Bread of Ukraine
- Industry: Food industry, agriculture
- Predecessor: Main Directorate of Bread Products; Main Directorate of Compound Feed Industry;
- Founded: 22 August 1996
- Headquarters: Dubno
- Services: Grain operator of Ukraine

= Bread of Ukraine =

State joint-stock company Bread of Ukraine or Khlib Ukrainy (ДАК «Хліб України») is a state-owned company, a leading operator on the Ukrainian grain market, in the field of production of bread and other flour products. JSC "Bread Ukraine" as the legal successor of the Main Directorate of Bread Products and the Main Directorate of Compound Feed Industry of the Ministry of Agriculture and Food of Ukraine was one of the leading operators on the domestic grain market.

== History ==
It was created on August 22, 1996. In 1999–2002 and 2008–2010, the "Bread of Ukraine" was headed by Ivan Rishniak.

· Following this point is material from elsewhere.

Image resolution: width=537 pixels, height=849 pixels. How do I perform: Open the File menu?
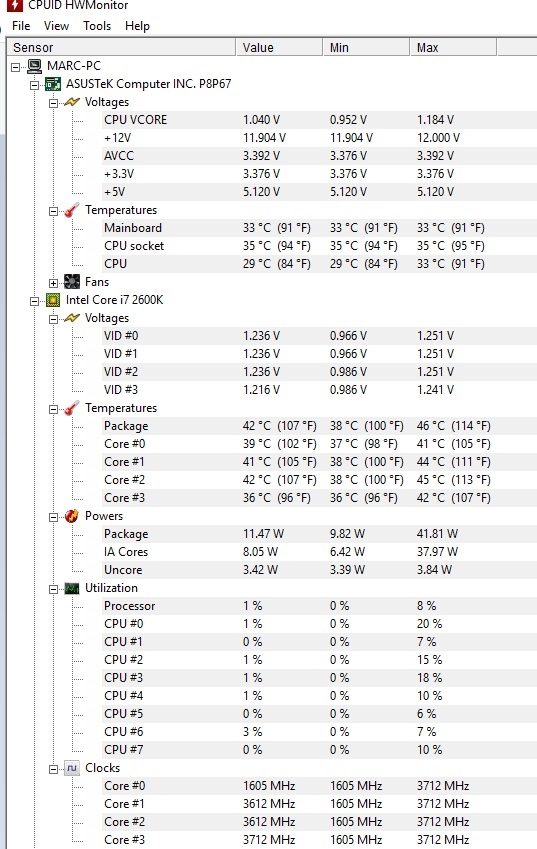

On May 28, 2010, Andriy Yefimchenko was appointed deputy chairman of the board of the JSC "Bread of Ukraine".

In 2010, on the basis of "Bread Investbud" (a subsidiary of JSC "Bread of Ukraine", created in 2004 to repair elevators and supply fuel), the State Food and Grain Corporation of Ukraine was created, to which 36 of the best elevators of JSC "Bread of Ukraine" (linear and port), as well as some bread factories. According to the government, the new corporation was to become the main grain trading operator and a competitor to private grain traders.

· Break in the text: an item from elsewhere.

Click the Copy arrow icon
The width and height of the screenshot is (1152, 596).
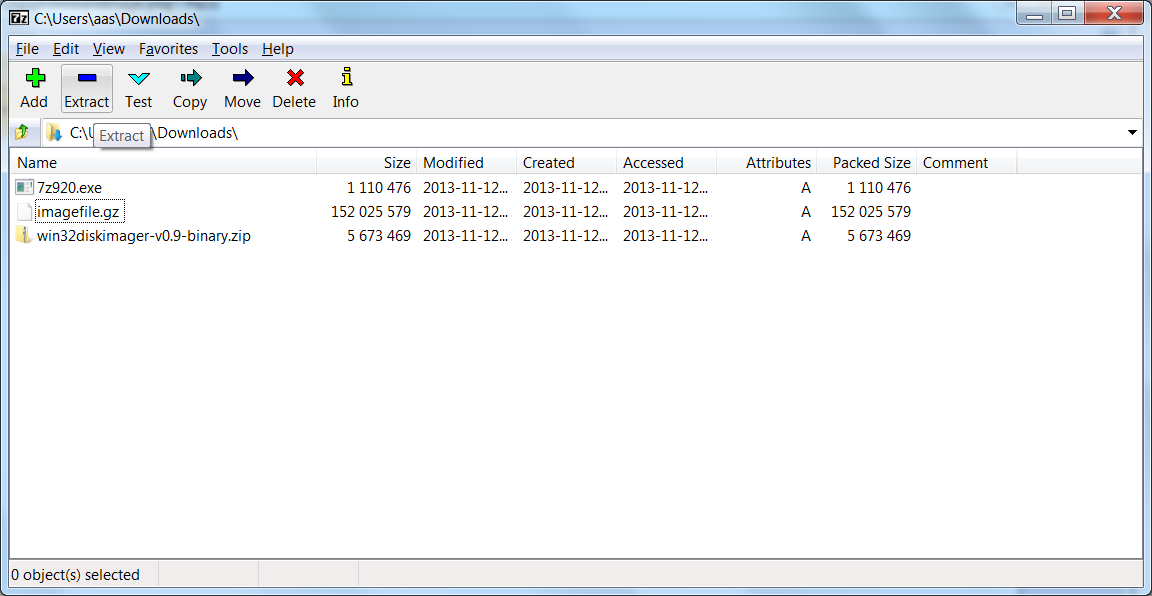tap(190, 78)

The organizational structure of JSC "Bread Ukraine" was a centralized, regionally branched network consisting of 125 subsidiaries in all regions of Ukraine and the company's head office in Kyiv. Subsidiary enterprises of the company were the harvesting capacities of elevators, grain-receiving enterprises, bread bases, a seed processing plant for seed preparation, two port elevators, the production facilities of bread product plants, which include mills, grain and compound feed plants, and a research institute for bread products.